The disadvantage of this known invention as well as the previously cited, is the high pressure in the diamond synthesis reactor - 200-400 atm, which is the reason for the dangerous production and use of complex hardware design.

A known method for the synthesis of diamonds from the gas phase of CH ₄ and H ₂ , we have chosen as a prototype, using metals as catalysts for the synthesis of diamonds. To implement the method, a crucible with a base and metal installed in it for the synthesis of diamonds, such as Fe, Ni, etc. or their alloys are placed in a vacuum container. The crucible is heated to a temperature of 400-1000 ° C together with the base contained therein, the catalytic metal and mixed gases CH ₄ and H ₂ . In the crucible, metal vapors of the order of 0.1-10% per mol of CH _{4 are formed} . In the reaction zone, where metal vapors and ionized gases are present, a high-frequency electric field is created between the crucible and the base. Mixed gases CH ₄ and H ₂ are fed into the crucible from a cylinder, where these gases are under pressure in the range of 10 <-4> -10 Torr (mmHg) (Patent No. JP 59018197 (A) - 1984-01-30 , DOI AKIRA; YOSHIOKA TAKESHI; FUJIMORI NAOMARU; SUMITOMO ELECTRIC INDUSTRIES).

The disadvantages of this invention are:

1. Complex hardware design;

2. The use of hydrogen can create an explosive situation.

The objectives of the proposed synthesis of diamonds are:

- simplification of the process;

- simplification of hardware design;

- elimination of excess pressure in the reactor (crucible high-frequency induction furnace);

- reduction of capital costs for the implementation of the method of synthesis of diamonds in production;

- reduction of operating costs in the production of synthetic diamonds;

- reduction in the cost of synthetic diamonds;

- elimination of dangerous and harmful conditions for the production of synthetic diamonds.
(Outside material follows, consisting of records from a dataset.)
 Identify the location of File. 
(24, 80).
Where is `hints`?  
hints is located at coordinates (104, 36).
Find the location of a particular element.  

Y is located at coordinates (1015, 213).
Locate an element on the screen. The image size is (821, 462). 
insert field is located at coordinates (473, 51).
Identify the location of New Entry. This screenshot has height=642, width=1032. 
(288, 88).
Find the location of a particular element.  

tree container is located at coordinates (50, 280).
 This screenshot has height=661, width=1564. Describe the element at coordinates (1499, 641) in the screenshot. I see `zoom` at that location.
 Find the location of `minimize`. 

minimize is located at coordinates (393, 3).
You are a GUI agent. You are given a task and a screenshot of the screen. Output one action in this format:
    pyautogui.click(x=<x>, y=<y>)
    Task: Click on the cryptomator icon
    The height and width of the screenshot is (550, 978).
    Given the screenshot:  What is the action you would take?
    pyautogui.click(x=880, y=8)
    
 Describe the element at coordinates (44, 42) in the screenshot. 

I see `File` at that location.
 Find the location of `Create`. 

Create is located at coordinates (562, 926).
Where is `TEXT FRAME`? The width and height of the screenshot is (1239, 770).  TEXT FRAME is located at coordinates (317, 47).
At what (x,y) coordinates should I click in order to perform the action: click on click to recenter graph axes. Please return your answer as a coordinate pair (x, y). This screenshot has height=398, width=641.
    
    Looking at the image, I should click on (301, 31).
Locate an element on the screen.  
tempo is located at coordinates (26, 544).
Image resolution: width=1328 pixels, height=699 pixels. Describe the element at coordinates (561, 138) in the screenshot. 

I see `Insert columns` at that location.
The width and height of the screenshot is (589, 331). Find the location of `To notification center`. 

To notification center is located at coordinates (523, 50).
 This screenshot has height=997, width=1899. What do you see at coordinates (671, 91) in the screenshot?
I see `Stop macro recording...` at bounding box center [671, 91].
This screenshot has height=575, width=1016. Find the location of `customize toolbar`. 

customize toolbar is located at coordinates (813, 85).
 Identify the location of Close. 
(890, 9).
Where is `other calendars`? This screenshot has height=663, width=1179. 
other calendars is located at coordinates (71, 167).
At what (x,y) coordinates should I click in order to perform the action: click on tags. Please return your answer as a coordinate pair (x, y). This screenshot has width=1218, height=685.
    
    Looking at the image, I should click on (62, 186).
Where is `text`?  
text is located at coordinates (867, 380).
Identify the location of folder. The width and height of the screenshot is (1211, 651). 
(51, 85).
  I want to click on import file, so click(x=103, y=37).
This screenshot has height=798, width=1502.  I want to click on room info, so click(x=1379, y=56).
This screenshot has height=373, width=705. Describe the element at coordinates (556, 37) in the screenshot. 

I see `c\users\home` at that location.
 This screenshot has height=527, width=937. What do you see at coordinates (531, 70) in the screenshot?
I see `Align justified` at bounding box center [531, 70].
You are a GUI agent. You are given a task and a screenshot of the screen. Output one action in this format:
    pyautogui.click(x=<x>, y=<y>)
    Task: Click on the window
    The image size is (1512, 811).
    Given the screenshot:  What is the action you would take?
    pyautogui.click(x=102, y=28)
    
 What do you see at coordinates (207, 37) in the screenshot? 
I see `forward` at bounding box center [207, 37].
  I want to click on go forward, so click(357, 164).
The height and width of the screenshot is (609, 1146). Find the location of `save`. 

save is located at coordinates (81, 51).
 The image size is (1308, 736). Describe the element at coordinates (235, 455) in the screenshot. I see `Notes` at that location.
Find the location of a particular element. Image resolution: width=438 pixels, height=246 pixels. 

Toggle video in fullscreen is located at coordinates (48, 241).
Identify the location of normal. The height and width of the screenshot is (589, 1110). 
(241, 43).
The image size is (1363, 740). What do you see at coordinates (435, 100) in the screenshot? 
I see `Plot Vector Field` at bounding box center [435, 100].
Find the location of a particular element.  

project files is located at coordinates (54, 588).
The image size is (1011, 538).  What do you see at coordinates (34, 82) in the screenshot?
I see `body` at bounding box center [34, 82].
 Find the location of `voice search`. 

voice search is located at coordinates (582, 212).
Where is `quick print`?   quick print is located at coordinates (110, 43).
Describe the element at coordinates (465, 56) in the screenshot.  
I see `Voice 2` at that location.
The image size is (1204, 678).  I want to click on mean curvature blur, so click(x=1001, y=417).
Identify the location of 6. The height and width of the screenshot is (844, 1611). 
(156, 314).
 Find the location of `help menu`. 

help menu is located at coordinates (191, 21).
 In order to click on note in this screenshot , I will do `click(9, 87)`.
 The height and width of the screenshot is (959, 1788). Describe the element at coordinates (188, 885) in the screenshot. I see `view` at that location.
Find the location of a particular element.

These tasks are solved as follows.

In the crucible of the furnace, which can have a volume of from 1 to 50 l, carefully mixed components of the diamond synthesis reaction are loaded, which have the following composition, wt.%:

CaC ₂ - 14.0; Na ₂ CO ₃ - 9.0; K ₂ CO ₃ - 11.0; Na ₂ B ₄ O ₇ - 66.0.

The components of the diamond synthesis reaction are preliminarily subjected to heat treatment at a temperature of 400-450 ° C to remove crystallization water. Calcium carbide before grinding with the reaction components is ground to a dispersion of 150-200 microns.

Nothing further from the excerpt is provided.